File Downloader#

FileDownloader

Allows you to download files from a remote source with specified file connection and parameters, and return an object with download result summary.

FileDownloader.run([files])

Method for downloading files from source to local directory.

FileDownloader.view_files()

Get file list in the source_path, after filter, limit and hwm applied (if any).

class onetl.file.file_downloader.file_downloader.FileDownloader(*, connection: ~onetl.base.base_file_connection.BaseFileConnection, local_path: ~onetl.impl.local_path.LocalPath, source_path: ~onetl.impl.remote_path.RemotePath | None = None, temp_path: ~onetl.impl.local_path.LocalPath | None = None, filter: ~typing.List[~onetl.base.base_file_filter.BaseFileFilter] = None, limit: ~typing.List[~onetl.base.base_file_limit.BaseFileLimit] = None, hwm: ~etl_entities.hwm.file.file_hwm.FileHWM | None = None, hwm_type: ~typing.Type[~etl_entities.old_hwm.file_list_hwm.FileListHWM] | str | None = None, options: ~onetl.file.file_downloader.options.FileDownloaderOptions = FileDownloaderOptions(if_exists=<FileExistBehavior.ERROR: 'error'>, delete_source=False, workers=1))#

Allows you to download files from a remote source with specified file connection and parameters, and return an object with download result summary. support_hooks

Note

FileDownloader can return different results depending on Read Strategies

Note

This class is used to download files only from remote directory to the local one.

It does NOT support direct file transfer between filesystems, like FTP -> SFTP. You should use FileDownloader + File Uploader to implement FTP -> local dir -> SFTP.

Parameters:
connectiononetl.connection.FileConnection

Class which contains File system connection properties.

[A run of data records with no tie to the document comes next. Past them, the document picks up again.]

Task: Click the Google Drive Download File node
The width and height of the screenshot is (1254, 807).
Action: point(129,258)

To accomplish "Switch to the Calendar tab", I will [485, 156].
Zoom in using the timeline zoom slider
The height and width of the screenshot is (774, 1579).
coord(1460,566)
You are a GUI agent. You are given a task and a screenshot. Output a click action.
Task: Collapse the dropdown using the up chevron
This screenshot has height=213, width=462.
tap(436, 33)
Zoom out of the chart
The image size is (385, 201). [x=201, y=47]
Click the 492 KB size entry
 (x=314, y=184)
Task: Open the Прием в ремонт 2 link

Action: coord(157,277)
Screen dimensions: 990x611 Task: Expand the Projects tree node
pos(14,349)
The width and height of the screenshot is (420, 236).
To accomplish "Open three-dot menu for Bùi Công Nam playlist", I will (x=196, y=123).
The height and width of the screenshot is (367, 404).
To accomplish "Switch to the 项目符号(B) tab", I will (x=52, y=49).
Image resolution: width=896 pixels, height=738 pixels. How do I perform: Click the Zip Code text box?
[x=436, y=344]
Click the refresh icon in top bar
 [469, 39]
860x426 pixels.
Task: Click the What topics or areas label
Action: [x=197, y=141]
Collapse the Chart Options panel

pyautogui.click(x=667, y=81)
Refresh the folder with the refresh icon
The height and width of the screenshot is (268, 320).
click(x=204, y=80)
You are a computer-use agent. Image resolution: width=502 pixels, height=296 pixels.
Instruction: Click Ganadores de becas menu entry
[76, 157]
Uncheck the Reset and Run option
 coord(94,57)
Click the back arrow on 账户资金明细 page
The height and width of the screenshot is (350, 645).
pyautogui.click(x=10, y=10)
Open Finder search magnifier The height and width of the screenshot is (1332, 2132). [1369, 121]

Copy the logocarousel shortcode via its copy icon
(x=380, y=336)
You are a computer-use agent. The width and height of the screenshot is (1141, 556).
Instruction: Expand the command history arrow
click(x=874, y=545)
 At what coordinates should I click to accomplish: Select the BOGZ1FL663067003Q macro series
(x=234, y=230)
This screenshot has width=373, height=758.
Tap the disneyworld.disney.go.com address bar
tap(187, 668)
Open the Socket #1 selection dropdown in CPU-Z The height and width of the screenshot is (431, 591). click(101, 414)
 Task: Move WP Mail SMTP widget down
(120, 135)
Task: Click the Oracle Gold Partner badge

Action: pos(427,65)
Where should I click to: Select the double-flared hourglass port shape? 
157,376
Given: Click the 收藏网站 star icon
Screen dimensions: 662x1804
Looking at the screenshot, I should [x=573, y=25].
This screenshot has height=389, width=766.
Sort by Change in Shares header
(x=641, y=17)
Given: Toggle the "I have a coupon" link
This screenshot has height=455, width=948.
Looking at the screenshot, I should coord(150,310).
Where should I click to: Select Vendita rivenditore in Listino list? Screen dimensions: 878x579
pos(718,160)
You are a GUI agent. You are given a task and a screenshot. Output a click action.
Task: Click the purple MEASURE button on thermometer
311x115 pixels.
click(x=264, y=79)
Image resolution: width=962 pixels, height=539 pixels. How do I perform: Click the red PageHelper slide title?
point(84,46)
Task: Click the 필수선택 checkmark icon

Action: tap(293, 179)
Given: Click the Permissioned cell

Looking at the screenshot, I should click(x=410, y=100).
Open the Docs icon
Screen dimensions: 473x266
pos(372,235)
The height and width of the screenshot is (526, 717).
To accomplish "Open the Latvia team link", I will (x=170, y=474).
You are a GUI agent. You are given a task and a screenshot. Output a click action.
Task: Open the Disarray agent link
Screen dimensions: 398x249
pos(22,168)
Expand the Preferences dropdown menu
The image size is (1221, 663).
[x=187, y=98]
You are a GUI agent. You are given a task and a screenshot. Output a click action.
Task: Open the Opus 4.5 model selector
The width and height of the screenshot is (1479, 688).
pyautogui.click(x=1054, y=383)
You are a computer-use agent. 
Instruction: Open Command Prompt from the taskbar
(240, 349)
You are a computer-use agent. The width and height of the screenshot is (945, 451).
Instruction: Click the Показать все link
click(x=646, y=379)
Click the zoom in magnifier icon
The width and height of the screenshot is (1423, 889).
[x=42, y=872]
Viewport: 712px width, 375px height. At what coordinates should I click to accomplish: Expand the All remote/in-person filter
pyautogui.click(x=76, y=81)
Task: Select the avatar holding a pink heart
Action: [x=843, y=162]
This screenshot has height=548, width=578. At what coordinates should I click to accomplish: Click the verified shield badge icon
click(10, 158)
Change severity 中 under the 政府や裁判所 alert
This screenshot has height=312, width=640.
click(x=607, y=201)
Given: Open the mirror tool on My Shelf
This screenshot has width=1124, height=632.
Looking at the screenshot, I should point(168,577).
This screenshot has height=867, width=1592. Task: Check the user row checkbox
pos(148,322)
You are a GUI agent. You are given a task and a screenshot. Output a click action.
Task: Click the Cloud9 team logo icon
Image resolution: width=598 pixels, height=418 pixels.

See File Connections section.

local_pathos.PathLike or str

Local path where you download files

source_pathos.PathLike or str, optional, default: None

Remote path to download files from.

Could be None, but only if you pass absolute file paths directly to run method

temp_pathos.PathLike or str, optional, default: None

If set, this path will be used for downloading a file, and then renaming it to the target file path. If None is passed, files are downloaded directly to target_path.

Warning

In case of production ETL pipelines, please set a value for temp_path (NOT None). This allows to properly handle download interruption, without creating half-downloaded files in the target, because unlike file download, rename call is atomic.

Warning

In case of connections like SFTP or FTP, which can have multiple underlying filesystems, please pass to temp_path path on the SAME filesystem as target_path. Otherwise instead of rename, remote OS will move file between filesystems, which is NOT atomic operation.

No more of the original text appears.